## SELECTED EXTRACT
■ ■ ■

How Lawyer-Turned-Rapper Mekka Don Became a Grassroots Phenom

Former Ohio State football player on building hip-hop cred, breakdancing for $5 and the therapeutic advantages of R.E.M.

By Christine Borges

It’s a not-so-classic tale: Guy falls hard for music. Guy plays and performs whenever he can, but joins a competitive college football team (the Ohio State Buckeyes). He goes to law school and gets offered a dream job straight out of school. Then, he listens to his heart, quits his career and devotes himself to hip-hop — and succeeds.

To call rapper and hip-hop impresario Mekka Don — who recently dropped his debut album, The Dream Goes On — extraordinary, might be an understatement. In addition to all of his achievements, he’s also managed to build a grassroots following so faithful that his fans actually helped fund The Dream Goes On. Although his crowdfunding goal via Indiegogo was $12,500, he ended up raising $21,000 in 30 days. We caught up with Mekka Don to discuss his unconventional rise.

You don’t hear about a lot of hip-hop artists who start out as attorneys…
Mekka Don: There was a lot of backlash — from other students to people who wanted to get the job that I got. And from the hip-hop community, they was also a lot of resistance. It was like, “Who the hell is this lawyer dude that thinks he’s about to be a rapper? Oh, hell no. He has no credibility at all.” It was very hard to get anyone to listen and to care, initially — to believe that this is authentic [and not] a play for fame.

What made people change their minds?

■ ■ ■

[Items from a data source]
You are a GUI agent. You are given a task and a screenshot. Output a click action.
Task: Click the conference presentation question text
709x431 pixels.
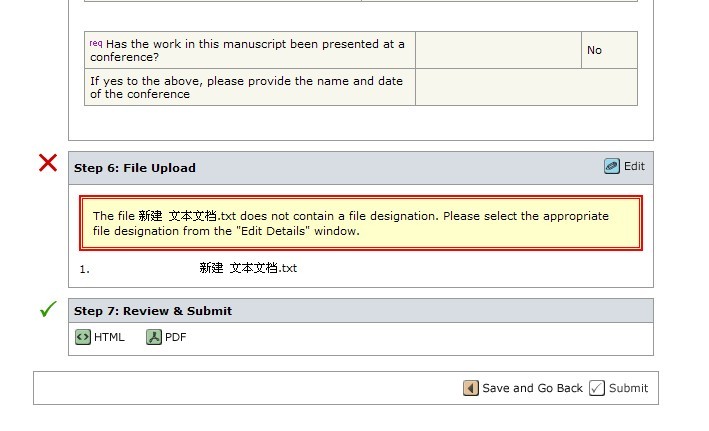pos(250,50)
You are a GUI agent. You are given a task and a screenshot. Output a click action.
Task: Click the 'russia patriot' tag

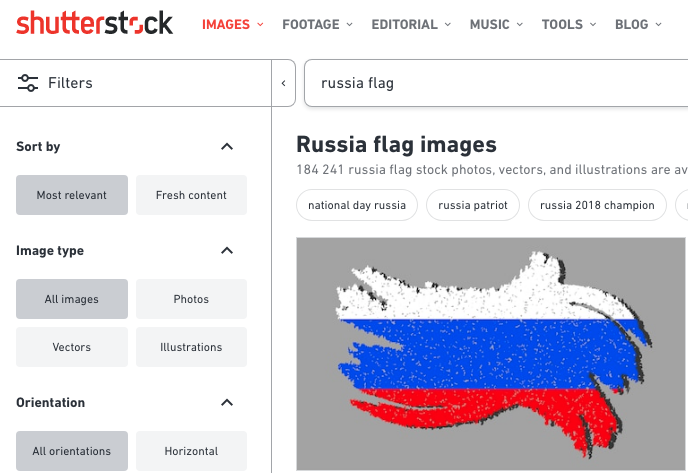pos(473,205)
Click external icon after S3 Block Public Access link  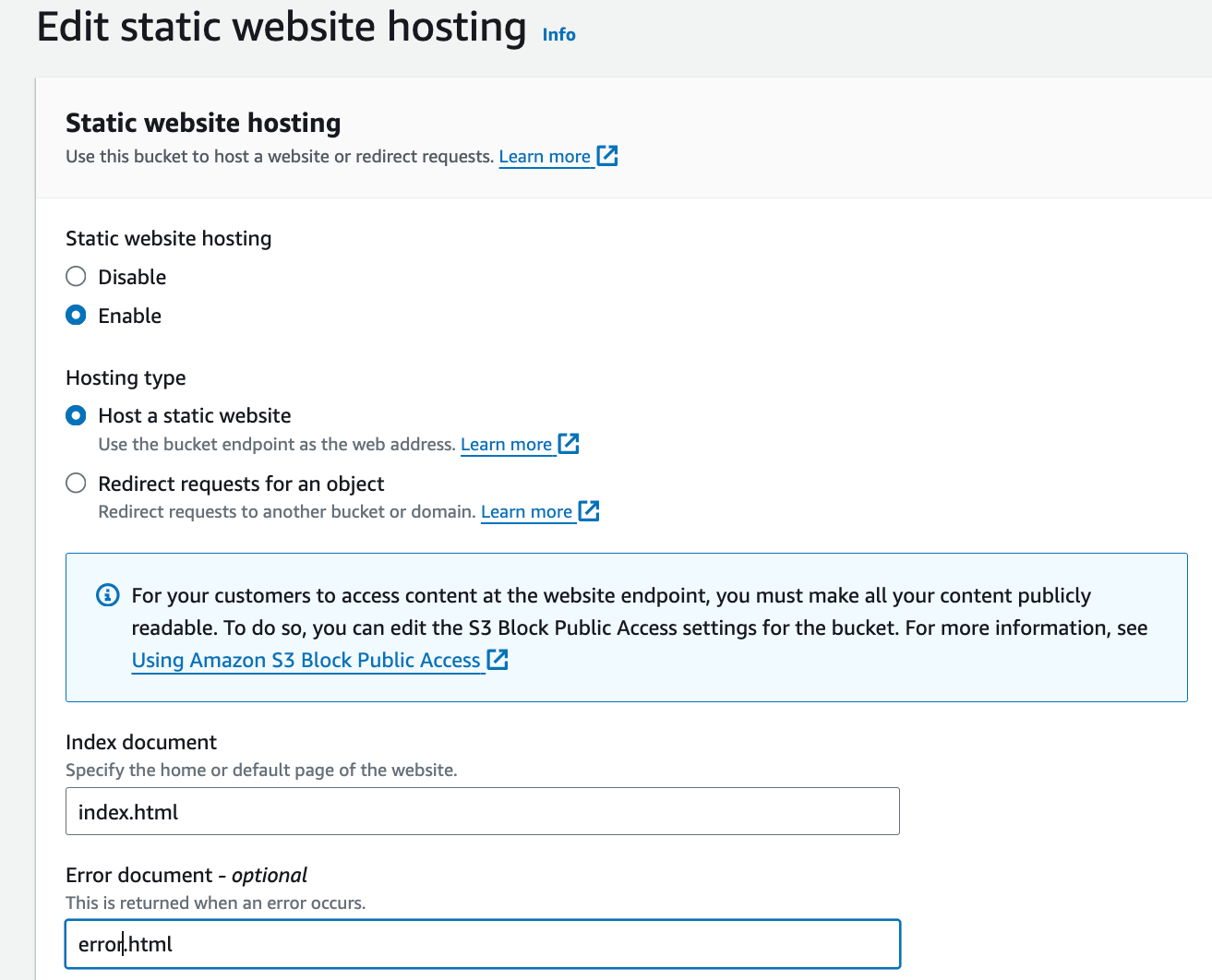pyautogui.click(x=498, y=660)
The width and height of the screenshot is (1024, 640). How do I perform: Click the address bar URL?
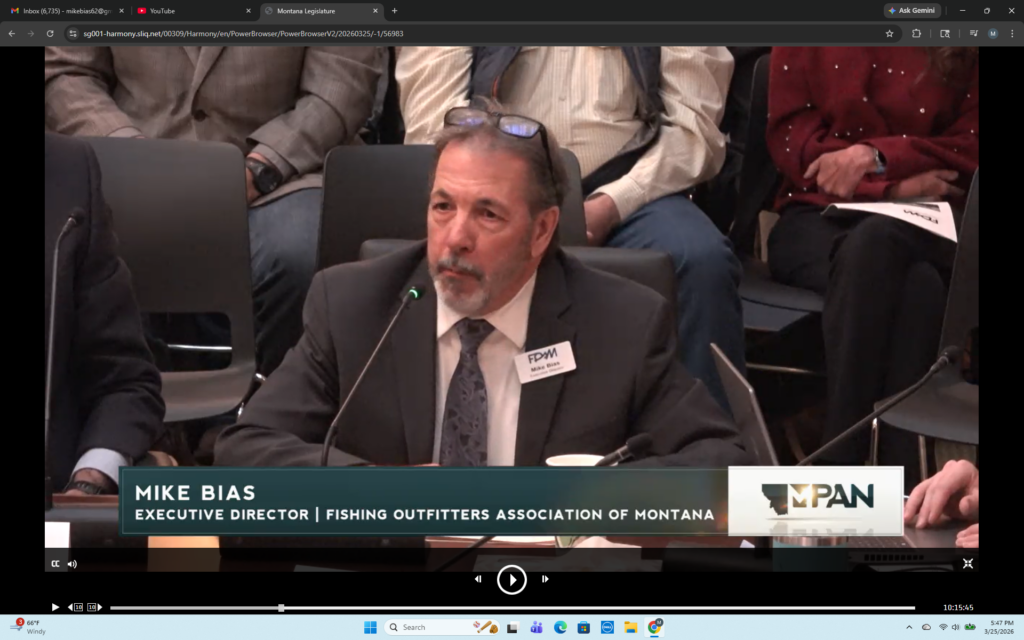click(x=400, y=33)
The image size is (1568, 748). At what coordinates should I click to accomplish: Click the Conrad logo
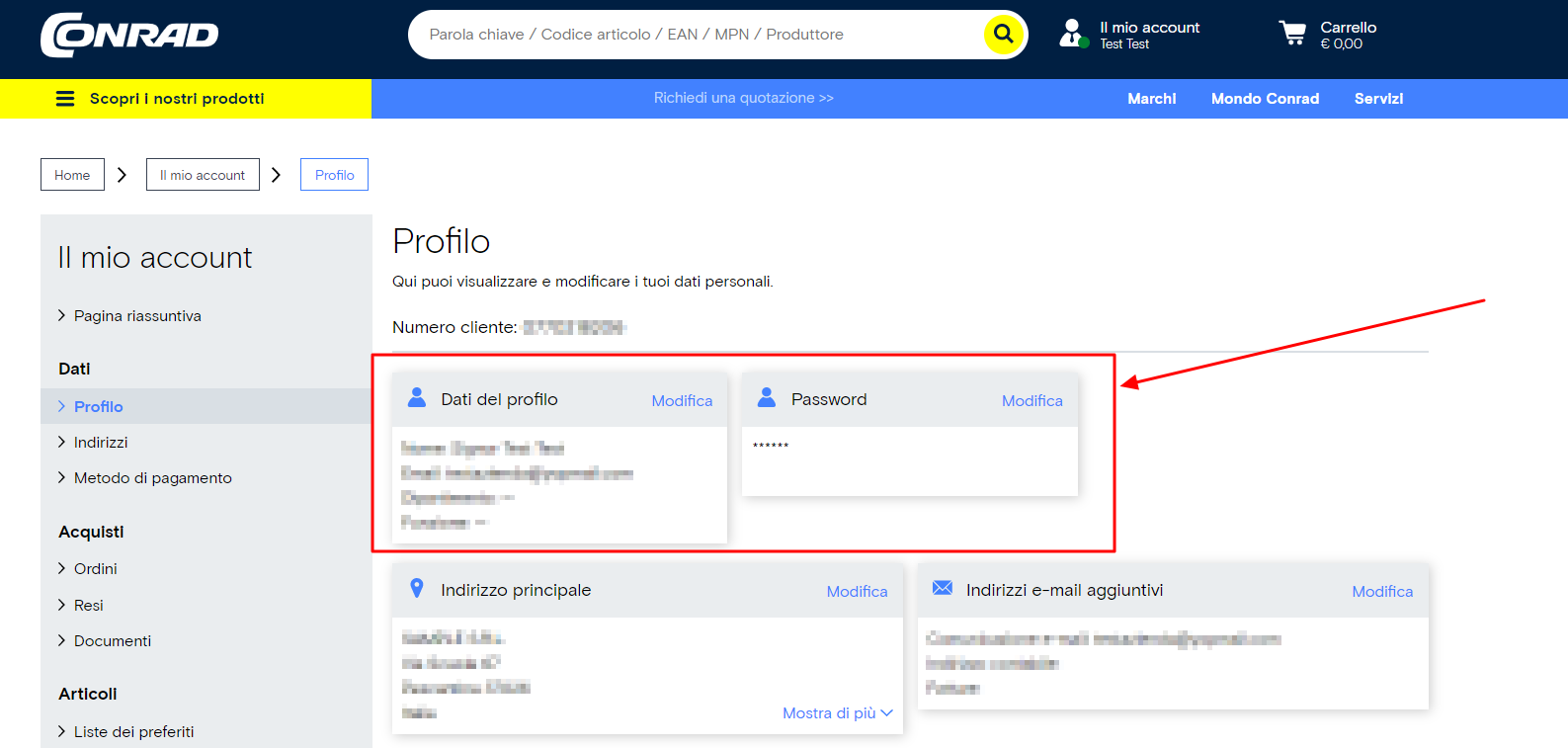click(129, 35)
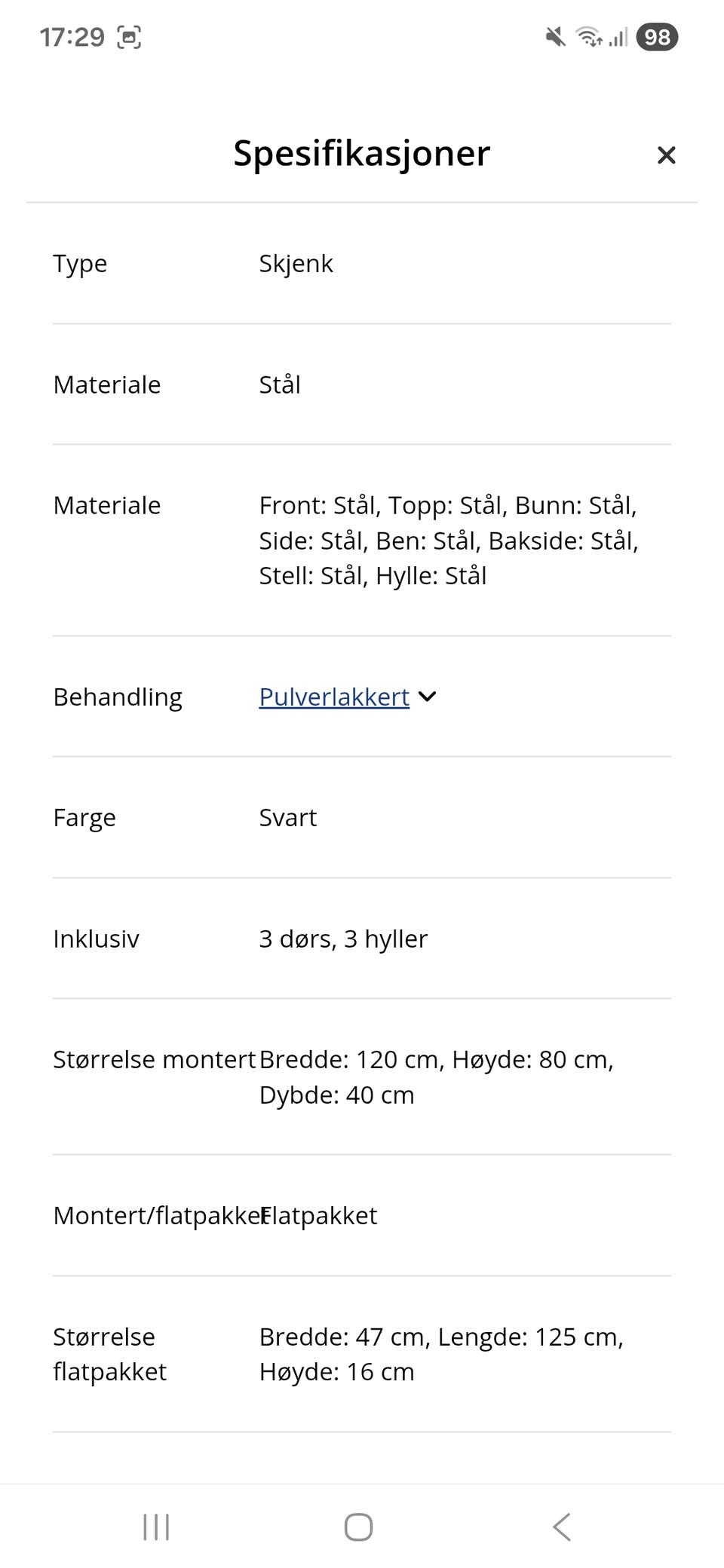The image size is (724, 1568).
Task: Tap the clock showing 17:29
Action: pyautogui.click(x=72, y=36)

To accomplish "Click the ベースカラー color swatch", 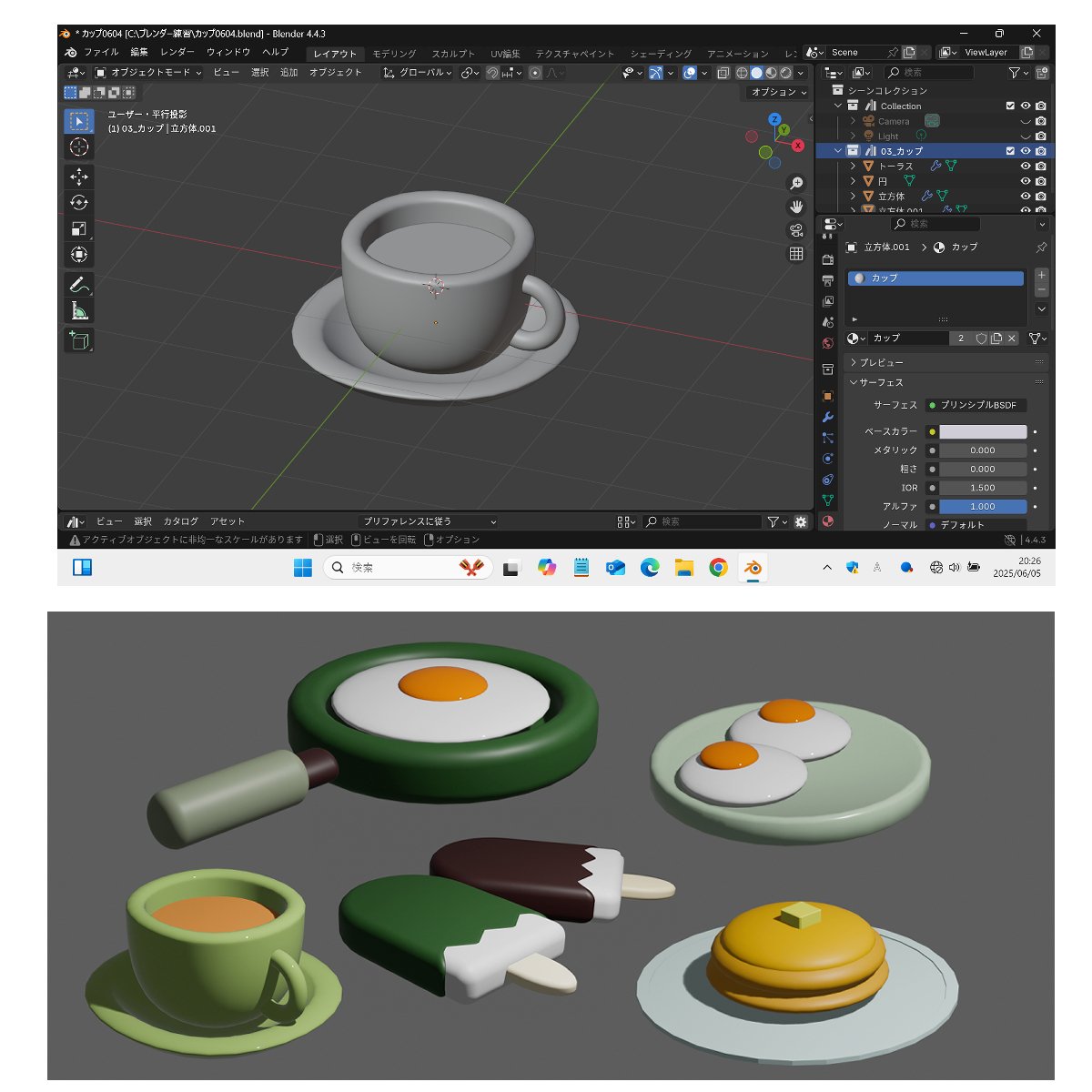I will click(983, 431).
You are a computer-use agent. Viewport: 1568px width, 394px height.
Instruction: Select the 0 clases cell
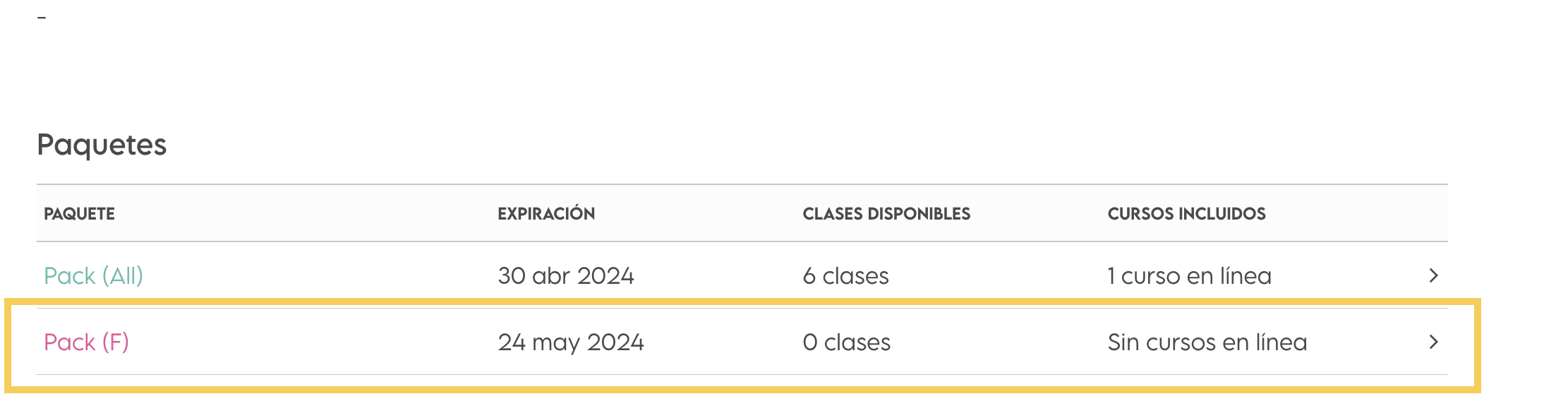pyautogui.click(x=846, y=342)
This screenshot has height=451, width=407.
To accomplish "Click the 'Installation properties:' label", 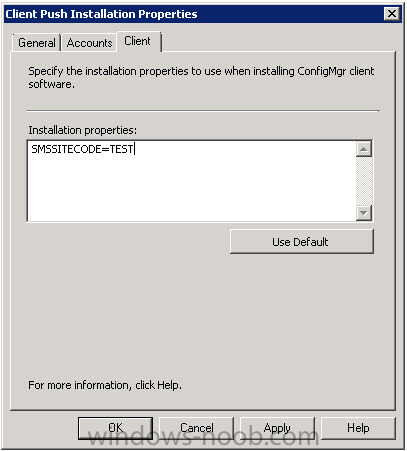I will (82, 130).
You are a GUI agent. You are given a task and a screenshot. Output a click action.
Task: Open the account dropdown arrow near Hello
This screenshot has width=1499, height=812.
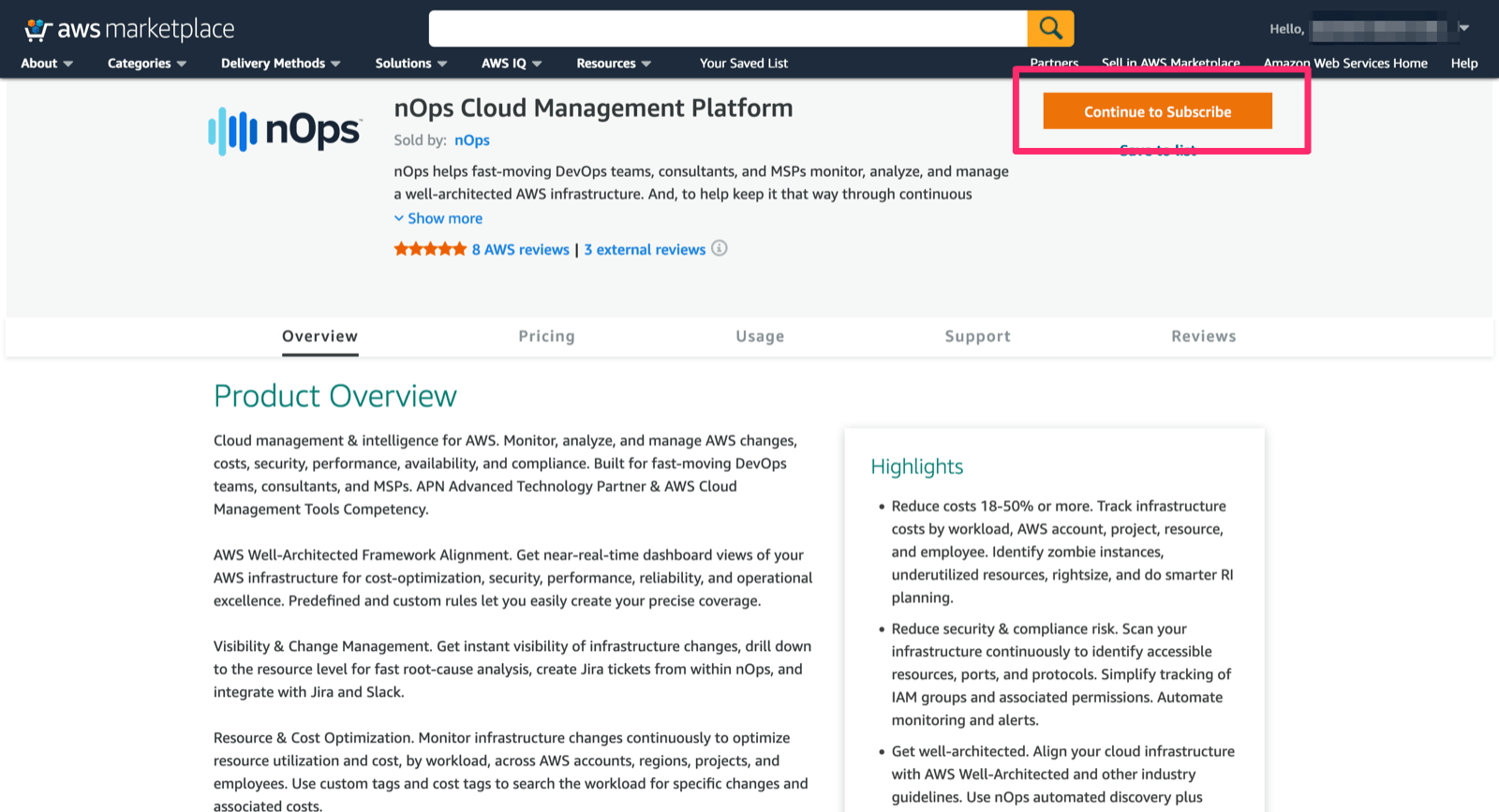click(x=1463, y=28)
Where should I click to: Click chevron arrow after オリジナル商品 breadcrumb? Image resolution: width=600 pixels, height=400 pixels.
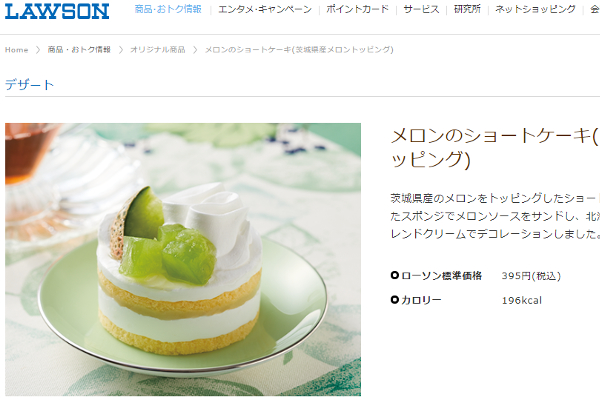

■ ■ ■

## EXERCISE SET
1. In the Mekka Don profile above, how much money did his Indiegogo campaign raise, and over how many days?
2. Repeat word for word everything in the Mekka Don profile from "Former Ohio State" down to "hip-hop — and succeeds.".

## RESULTS IN ORDER
1. He raised $21,000 in 30 days.

2.
Former Ohio State football player on building hip-hop cred, breakdancing for $5 and the therapeutic advantages of R.E.M.

By Christine Borges

It’s a not-so-classic tale: Guy falls hard for music. Guy plays and performs whenever he can, but joins a competitive college football team (the Ohio State Buckeyes). He goes to law school and gets offered a dream job straight out of school. Then, he listens to his heart, quits his career and devotes himself to hip-hop — and succeeds.